DATA TO USE.

+--

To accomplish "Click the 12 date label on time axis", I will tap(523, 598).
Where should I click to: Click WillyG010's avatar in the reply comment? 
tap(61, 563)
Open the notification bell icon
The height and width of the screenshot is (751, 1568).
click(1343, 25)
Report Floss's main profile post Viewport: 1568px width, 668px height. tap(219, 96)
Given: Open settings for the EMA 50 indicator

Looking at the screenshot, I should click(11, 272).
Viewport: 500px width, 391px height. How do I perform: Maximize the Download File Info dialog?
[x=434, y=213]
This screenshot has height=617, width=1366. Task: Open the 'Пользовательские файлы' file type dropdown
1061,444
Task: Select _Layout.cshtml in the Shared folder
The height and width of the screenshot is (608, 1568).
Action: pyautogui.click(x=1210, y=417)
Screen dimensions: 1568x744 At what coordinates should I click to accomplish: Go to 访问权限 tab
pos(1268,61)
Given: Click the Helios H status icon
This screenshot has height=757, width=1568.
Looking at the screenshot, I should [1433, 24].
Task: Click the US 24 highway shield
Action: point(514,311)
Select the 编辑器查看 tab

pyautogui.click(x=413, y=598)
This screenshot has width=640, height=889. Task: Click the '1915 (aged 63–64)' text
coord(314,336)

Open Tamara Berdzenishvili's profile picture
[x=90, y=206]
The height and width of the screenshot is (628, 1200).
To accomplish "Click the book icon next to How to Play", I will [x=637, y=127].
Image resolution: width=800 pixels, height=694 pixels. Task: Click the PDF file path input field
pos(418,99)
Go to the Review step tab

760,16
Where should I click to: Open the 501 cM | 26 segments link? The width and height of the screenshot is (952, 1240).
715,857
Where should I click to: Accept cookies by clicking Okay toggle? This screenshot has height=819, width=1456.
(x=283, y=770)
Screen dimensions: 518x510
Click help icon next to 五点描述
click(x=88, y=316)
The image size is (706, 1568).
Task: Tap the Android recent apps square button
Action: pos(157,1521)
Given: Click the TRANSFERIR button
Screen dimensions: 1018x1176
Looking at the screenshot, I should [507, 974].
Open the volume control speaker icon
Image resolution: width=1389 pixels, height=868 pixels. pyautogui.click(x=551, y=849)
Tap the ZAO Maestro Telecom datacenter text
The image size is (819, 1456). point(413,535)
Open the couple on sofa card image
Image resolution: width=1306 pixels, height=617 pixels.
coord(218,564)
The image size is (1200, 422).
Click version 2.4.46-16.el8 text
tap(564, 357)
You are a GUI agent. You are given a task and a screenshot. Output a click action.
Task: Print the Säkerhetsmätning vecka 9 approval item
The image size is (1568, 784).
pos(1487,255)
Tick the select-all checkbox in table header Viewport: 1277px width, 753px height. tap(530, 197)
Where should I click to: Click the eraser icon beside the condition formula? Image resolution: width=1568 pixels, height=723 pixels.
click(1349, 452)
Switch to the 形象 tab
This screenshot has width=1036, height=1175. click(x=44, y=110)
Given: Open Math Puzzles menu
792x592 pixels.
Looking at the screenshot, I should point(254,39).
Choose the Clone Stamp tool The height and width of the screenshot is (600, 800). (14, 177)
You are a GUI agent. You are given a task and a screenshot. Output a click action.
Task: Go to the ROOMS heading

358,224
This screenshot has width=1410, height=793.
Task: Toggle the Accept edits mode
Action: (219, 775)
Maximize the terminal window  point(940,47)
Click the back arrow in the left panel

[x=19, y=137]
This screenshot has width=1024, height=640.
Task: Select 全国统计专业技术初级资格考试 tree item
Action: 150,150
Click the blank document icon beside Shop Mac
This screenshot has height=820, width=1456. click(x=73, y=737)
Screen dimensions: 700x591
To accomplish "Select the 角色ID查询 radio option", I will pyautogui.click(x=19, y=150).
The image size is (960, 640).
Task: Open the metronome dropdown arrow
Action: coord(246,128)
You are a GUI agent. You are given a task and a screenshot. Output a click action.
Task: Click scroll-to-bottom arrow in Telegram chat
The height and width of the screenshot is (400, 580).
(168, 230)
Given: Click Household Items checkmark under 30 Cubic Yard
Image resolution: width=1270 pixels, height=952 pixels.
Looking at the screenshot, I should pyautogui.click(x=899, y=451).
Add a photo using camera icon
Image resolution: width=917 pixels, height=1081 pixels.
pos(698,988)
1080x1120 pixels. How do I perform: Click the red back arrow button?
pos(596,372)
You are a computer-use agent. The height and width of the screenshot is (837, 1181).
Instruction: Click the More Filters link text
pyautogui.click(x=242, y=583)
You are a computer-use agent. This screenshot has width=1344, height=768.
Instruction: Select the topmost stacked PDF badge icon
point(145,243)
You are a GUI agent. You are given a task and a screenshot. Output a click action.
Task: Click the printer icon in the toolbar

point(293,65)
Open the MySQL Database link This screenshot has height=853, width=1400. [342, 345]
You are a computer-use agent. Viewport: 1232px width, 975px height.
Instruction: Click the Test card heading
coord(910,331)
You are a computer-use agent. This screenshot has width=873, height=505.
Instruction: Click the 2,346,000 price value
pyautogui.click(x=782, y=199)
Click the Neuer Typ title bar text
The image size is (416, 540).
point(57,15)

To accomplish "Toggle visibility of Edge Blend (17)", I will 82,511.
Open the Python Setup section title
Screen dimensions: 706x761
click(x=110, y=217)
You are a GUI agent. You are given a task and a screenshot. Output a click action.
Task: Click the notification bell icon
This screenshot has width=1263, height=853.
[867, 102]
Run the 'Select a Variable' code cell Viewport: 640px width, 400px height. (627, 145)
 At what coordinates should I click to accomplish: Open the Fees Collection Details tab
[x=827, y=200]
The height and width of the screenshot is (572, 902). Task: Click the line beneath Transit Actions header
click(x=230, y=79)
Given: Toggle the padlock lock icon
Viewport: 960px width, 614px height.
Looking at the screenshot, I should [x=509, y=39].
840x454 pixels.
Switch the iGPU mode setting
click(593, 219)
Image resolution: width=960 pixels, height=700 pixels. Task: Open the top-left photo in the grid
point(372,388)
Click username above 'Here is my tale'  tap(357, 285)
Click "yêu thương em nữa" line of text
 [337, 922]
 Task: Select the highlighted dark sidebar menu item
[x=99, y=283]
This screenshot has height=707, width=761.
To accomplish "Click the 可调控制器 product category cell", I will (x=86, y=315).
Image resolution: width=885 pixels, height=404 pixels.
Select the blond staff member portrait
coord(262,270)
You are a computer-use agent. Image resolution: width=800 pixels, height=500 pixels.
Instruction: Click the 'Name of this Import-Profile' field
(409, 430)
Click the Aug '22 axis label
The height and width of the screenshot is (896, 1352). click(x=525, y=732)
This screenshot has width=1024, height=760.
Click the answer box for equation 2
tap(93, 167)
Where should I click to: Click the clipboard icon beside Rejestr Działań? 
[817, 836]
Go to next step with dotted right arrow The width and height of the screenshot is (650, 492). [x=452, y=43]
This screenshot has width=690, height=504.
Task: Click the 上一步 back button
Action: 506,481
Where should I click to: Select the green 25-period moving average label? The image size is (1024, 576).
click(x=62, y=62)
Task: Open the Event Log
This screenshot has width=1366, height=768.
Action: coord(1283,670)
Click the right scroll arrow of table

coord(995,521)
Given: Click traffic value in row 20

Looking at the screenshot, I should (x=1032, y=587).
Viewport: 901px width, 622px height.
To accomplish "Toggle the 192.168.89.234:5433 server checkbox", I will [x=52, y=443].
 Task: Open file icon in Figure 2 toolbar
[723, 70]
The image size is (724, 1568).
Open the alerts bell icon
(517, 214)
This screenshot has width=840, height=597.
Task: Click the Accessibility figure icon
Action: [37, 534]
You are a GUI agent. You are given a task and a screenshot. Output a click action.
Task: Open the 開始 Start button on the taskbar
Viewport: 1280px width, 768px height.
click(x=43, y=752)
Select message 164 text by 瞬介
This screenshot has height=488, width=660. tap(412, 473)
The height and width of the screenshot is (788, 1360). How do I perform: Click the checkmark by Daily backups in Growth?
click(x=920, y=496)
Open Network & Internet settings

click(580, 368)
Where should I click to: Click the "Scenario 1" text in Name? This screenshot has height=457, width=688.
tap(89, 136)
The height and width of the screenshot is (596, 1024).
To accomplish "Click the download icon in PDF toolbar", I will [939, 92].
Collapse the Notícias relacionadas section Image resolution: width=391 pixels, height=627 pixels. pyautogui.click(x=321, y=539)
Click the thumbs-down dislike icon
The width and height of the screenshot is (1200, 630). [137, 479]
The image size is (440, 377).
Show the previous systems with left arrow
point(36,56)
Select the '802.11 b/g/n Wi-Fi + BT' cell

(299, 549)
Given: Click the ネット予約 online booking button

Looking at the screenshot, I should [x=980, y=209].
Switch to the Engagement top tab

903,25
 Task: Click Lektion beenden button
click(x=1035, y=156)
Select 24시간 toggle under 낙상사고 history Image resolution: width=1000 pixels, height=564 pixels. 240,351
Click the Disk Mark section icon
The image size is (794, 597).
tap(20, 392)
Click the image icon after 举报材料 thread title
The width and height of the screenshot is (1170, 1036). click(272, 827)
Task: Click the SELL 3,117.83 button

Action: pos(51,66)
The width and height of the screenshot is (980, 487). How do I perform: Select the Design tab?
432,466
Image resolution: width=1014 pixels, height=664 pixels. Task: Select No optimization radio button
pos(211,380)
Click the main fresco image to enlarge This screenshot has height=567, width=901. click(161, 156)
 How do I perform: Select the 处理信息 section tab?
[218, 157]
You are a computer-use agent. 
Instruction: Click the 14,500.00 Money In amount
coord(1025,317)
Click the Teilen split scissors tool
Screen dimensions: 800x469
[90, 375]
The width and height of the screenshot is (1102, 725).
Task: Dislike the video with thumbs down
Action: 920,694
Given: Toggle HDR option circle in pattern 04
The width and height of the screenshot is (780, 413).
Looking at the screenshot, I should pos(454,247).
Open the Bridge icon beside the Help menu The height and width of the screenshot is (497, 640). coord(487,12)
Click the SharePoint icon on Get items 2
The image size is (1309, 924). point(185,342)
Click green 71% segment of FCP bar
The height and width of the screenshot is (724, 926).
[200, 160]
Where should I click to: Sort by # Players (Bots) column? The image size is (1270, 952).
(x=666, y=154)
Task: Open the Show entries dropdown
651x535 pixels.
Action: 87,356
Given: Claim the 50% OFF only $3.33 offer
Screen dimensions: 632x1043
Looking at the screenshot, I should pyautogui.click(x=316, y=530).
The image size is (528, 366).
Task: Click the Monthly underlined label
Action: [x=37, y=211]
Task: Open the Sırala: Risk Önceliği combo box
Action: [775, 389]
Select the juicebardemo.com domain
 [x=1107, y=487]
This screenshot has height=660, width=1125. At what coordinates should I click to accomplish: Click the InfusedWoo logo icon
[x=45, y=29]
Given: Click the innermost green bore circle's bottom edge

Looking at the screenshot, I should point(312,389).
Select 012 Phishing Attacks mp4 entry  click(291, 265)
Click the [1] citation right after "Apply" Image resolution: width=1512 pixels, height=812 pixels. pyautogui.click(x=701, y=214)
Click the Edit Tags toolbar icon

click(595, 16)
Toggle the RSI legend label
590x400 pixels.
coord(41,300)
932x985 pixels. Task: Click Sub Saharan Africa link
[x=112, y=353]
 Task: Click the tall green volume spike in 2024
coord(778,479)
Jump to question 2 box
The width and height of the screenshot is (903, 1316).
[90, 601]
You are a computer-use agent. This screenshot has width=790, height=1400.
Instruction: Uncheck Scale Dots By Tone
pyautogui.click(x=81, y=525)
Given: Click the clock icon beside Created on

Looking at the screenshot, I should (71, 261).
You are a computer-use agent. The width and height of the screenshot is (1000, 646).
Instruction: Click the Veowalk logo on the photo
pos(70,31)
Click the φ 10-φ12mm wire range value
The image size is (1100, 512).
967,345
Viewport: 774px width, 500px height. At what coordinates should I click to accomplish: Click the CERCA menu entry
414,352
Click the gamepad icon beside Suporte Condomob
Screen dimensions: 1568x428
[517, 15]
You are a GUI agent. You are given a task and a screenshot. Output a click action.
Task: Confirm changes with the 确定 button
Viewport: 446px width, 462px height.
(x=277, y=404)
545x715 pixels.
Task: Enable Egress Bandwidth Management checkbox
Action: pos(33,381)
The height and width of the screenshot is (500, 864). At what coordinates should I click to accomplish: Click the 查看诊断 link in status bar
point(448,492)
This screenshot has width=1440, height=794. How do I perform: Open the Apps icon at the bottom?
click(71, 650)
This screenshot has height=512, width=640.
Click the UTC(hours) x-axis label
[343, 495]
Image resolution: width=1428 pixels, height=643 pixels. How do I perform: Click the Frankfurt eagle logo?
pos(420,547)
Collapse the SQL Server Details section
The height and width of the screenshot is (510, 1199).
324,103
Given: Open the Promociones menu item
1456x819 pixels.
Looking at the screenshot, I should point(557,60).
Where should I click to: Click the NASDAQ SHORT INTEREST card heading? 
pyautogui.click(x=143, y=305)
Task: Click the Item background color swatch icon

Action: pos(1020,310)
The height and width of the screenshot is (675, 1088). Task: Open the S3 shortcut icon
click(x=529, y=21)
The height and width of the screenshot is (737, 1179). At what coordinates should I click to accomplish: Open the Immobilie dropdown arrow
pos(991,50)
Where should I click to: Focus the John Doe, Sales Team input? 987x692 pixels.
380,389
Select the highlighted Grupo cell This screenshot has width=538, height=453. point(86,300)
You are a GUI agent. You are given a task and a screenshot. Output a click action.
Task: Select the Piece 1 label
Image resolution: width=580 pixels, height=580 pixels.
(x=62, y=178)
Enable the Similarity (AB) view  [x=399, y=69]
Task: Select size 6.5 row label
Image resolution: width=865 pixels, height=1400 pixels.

+--

EXERCISE.
Wherever the word "notification" occurs in a line of the listing, copy that line.

SOLUTION FOR THIS PROBLEM.
Open the notification bell icon
Task: Click the notification bell icon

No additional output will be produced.